## Short problem
Format as a JSON list of strings the lines that begin at the one containing "You are a GUI" and stop after the one containing "The height and", one string per line, leaving out blank lines.

## Given entries

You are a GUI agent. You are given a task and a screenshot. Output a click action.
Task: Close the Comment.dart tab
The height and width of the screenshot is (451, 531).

* * *

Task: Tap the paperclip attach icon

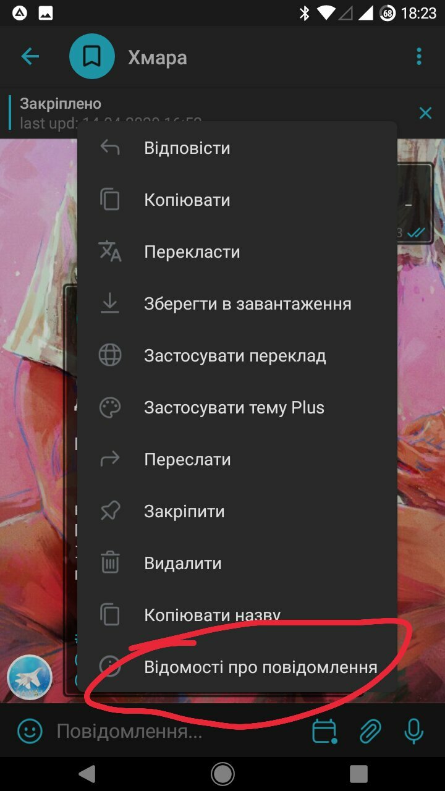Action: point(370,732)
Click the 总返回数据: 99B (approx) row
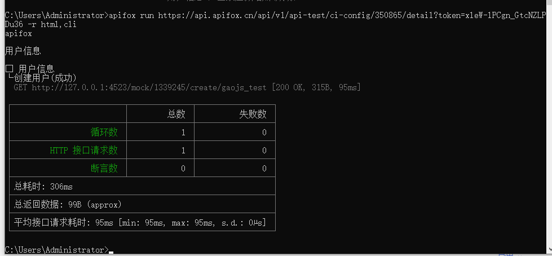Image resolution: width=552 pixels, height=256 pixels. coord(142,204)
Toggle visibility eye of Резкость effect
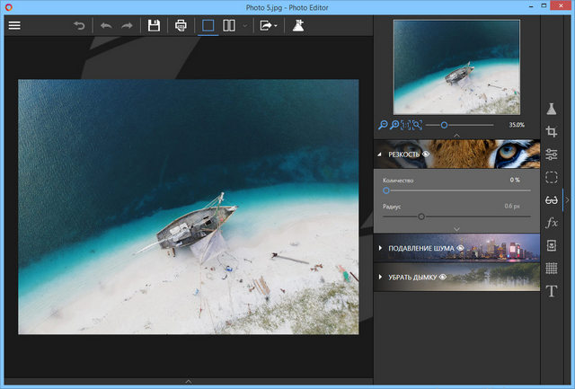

## Output of the exercise
[
  "You are a GUI agent. You are given a task and a screenshot. Output a click action.",
  "Task: Close the Comment.dart tab",
  "The height and width of the screenshot is (451, 531)."
]